(Stored items)
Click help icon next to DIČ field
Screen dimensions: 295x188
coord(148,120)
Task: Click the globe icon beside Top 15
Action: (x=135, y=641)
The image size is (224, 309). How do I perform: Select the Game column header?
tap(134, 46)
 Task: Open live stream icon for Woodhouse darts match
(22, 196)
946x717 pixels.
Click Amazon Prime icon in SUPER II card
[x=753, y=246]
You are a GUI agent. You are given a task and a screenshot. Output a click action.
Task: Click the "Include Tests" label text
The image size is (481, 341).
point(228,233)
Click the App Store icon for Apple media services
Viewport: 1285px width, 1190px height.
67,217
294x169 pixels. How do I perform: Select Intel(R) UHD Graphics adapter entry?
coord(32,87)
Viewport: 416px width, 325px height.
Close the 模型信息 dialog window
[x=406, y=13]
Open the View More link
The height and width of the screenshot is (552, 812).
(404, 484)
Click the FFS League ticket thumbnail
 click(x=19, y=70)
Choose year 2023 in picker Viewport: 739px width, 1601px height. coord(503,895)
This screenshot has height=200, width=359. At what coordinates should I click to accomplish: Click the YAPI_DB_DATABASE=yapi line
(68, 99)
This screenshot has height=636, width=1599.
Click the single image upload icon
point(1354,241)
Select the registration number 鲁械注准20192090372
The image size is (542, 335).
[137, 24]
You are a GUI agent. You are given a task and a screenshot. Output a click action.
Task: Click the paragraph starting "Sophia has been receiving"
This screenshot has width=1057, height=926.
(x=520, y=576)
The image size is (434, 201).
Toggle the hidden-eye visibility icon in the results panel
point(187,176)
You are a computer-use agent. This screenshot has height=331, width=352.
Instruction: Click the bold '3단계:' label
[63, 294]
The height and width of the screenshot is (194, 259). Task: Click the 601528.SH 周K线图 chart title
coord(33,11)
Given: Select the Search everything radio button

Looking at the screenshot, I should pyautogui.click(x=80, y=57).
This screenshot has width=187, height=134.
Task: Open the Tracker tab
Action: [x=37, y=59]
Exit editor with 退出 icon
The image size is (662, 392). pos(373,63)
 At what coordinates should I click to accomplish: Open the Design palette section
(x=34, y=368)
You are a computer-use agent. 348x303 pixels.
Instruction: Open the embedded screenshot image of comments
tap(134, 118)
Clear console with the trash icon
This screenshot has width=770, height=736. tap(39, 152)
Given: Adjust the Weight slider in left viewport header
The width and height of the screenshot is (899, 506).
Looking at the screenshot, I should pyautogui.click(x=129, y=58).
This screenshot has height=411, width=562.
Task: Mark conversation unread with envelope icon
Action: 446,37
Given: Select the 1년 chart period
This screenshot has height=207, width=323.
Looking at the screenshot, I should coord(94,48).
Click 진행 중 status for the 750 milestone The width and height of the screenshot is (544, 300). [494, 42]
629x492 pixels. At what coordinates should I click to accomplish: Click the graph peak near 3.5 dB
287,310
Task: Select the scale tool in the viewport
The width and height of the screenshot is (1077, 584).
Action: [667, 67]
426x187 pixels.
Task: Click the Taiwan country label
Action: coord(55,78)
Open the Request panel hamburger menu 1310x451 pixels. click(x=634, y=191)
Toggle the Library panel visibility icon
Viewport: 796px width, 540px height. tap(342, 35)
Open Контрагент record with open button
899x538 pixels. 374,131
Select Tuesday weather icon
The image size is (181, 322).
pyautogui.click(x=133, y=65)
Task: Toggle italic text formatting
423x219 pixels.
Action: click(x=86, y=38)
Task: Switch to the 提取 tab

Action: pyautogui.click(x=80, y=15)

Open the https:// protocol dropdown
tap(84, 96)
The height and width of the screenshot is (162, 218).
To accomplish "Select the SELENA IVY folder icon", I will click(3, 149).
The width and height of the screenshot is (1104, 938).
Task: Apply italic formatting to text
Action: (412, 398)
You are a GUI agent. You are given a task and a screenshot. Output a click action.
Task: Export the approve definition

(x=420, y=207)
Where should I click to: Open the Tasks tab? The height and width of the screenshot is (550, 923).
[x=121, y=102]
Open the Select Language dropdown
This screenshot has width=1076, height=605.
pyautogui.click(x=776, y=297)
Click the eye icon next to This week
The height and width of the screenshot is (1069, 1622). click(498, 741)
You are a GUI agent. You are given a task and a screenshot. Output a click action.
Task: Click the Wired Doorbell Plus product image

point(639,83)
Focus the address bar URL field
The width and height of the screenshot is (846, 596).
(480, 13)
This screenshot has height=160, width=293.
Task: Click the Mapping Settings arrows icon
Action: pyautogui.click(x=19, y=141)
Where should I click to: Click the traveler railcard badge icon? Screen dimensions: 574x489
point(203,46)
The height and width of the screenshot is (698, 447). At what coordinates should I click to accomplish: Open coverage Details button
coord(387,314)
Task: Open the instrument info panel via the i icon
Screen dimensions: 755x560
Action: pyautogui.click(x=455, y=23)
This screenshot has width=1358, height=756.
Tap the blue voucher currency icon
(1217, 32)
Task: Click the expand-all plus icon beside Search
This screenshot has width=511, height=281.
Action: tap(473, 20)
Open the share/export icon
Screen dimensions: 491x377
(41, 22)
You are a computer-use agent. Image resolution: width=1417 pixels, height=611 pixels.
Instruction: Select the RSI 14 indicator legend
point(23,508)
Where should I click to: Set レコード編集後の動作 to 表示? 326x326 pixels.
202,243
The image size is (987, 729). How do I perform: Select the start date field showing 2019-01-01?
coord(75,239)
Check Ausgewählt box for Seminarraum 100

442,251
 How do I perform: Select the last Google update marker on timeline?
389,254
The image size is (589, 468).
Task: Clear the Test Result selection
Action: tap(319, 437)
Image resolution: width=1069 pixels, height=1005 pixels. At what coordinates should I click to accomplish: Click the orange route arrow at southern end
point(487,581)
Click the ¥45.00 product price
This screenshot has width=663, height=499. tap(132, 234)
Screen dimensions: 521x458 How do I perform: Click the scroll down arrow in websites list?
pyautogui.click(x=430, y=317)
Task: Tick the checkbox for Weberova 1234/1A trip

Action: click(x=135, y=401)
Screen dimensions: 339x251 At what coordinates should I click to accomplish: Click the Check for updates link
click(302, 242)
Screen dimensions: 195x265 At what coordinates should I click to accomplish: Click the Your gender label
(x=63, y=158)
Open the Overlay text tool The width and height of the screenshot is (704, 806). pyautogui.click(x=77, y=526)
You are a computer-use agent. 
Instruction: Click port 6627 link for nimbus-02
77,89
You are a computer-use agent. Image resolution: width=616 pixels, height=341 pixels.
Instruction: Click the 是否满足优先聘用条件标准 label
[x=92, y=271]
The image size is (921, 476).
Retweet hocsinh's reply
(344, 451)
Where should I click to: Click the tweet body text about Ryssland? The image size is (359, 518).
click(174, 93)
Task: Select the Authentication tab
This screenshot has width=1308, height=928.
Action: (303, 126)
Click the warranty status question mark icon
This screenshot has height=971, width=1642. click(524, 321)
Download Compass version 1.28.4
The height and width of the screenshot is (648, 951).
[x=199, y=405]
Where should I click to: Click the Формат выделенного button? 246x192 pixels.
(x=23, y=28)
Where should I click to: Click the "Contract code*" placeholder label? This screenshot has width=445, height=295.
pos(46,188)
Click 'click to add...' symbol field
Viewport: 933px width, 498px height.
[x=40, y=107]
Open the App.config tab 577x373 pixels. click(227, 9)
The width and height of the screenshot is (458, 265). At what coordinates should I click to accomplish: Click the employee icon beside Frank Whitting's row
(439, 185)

Work request: For each line in the entries that contains the string "computer", make a copy.

Solution for this exercise:
You are a computer-use agent. This screenshot has height=331, width=352.
You are a computer-use agent. 348x303 pixels.
You are a computer-use agent. Image resolution: width=1417 pixels, height=611 pixels.
You are a computer-use agent. 
You are a computer-use agent. Image resolution: width=616 pixels, height=341 pixels.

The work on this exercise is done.